You may know to turn the lights off when not in use, but with these tricks, you can save even more.

By Adam Bluestein, Ingela Ratledge, and Melanie Wagner
Lightbulbs Quentin Vioux

Save a Little

  • Use your curtains. During cold months, leave them open during the day to allow sunlight in; in the summer, keep curtains shut in rooms where the sunlight hits. 
  • Install motion detectors on lights in kids’ rooms. The lights will never be left on by accident. 

 

Save a Little More

  • Insulate your hot-water heater. If it’s more than seven years old, wrap it in a precut jacket or blanket (available at hardware stores). 
  • Use a programmable thermostat.
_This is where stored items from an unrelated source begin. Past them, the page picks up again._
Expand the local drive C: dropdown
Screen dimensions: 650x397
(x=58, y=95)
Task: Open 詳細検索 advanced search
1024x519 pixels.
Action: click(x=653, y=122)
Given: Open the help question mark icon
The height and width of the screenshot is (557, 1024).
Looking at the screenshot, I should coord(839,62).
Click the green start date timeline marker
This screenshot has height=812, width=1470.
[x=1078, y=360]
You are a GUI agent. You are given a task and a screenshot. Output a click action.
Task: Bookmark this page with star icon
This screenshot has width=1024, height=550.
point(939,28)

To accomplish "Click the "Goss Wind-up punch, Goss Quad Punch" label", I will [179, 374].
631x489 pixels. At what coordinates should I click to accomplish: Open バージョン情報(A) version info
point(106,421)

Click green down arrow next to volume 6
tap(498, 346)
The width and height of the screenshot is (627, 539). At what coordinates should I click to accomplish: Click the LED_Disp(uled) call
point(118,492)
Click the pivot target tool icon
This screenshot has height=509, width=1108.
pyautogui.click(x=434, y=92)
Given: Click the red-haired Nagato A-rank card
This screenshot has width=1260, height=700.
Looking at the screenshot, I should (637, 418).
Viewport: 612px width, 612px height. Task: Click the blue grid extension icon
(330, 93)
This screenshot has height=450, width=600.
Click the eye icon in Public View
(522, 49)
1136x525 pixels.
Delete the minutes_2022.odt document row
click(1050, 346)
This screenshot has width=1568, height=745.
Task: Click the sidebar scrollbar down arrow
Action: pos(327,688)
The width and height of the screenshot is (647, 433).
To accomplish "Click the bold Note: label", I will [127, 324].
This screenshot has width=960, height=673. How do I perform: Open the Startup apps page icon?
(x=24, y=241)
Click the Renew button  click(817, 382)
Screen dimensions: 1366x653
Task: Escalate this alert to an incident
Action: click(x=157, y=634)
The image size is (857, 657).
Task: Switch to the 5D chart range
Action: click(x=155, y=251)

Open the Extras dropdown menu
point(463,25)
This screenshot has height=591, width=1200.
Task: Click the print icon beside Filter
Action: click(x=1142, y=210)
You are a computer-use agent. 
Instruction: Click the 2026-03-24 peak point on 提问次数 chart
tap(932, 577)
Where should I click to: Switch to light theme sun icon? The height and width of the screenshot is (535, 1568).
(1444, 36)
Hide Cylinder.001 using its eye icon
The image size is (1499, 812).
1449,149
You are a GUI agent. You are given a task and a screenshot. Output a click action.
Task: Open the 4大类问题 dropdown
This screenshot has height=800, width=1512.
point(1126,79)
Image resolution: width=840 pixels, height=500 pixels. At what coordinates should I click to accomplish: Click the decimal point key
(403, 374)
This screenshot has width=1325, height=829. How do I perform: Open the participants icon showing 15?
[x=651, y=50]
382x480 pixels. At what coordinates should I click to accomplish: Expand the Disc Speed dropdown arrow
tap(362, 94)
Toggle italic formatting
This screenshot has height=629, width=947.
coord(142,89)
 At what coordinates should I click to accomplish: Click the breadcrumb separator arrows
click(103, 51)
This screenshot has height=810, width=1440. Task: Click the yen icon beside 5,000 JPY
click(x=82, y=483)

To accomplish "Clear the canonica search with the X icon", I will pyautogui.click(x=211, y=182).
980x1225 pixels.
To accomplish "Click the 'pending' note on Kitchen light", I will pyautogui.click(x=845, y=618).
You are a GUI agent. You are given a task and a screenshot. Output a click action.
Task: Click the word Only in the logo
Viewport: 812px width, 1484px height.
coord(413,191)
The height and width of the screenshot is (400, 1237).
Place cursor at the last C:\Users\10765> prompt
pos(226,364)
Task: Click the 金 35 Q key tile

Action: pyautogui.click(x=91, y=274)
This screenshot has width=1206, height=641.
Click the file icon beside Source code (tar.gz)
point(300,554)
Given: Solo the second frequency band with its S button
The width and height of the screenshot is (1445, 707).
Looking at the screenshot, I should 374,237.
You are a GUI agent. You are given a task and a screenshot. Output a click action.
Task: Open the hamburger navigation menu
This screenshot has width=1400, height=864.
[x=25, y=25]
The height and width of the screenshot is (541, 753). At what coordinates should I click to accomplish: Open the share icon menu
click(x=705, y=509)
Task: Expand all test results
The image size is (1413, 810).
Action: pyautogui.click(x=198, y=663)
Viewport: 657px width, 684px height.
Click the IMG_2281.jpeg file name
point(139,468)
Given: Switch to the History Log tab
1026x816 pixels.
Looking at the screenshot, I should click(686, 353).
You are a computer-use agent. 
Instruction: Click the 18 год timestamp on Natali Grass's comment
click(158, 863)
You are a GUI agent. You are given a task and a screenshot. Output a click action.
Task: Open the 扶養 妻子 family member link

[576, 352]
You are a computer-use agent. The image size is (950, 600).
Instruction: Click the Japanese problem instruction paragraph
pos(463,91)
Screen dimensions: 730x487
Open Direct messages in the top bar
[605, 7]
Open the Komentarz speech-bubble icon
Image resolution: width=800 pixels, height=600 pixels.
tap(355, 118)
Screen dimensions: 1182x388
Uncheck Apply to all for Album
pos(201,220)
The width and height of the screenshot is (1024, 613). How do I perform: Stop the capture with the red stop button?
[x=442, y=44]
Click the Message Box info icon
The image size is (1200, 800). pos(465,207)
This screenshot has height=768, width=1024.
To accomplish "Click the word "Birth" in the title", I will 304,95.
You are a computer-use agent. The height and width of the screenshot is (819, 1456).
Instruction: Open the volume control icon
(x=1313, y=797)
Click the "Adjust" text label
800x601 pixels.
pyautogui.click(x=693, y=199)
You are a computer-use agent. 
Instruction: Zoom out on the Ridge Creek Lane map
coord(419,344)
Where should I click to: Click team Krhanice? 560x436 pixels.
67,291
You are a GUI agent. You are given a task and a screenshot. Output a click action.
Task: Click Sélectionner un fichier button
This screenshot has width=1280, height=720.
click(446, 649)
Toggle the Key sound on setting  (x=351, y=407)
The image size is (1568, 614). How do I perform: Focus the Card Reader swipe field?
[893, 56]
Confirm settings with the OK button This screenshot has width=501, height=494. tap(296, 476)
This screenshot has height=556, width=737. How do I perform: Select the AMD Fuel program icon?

Set it to raise or lower the temperature setting automatically when you’re not home. Monthly 
  • Use electronics wisely. Unplug them when not in use; they draw power even if they’re off. And use a laptop on a hard, flat surface, rather than a soft, cushy one, such as a bed or a carpet. The latter can block airflow and lead to overheating. 
  • Clean your electric heating system or air conditioner’s filter and fan. It’s best to do this once a month, but even once a year will make a difference. 
  • Launder everything in cold. Ninety percent of the energy used by a top-loading washing machine is for heating water. 

 

Save a Lot

  • Use a low-flow showerhead. A low-flow head uses less than 2 1/2 gallons a minute, compared with a whopping seven gallons for old models, which means less water to heat. 
  • Enroll in a “cycling” program. Your utility company will use a radio signal to shut off your heating system or air-conditioning periodically during peak-usage times on weekdays―say, for 15 minutes over a three-hour period.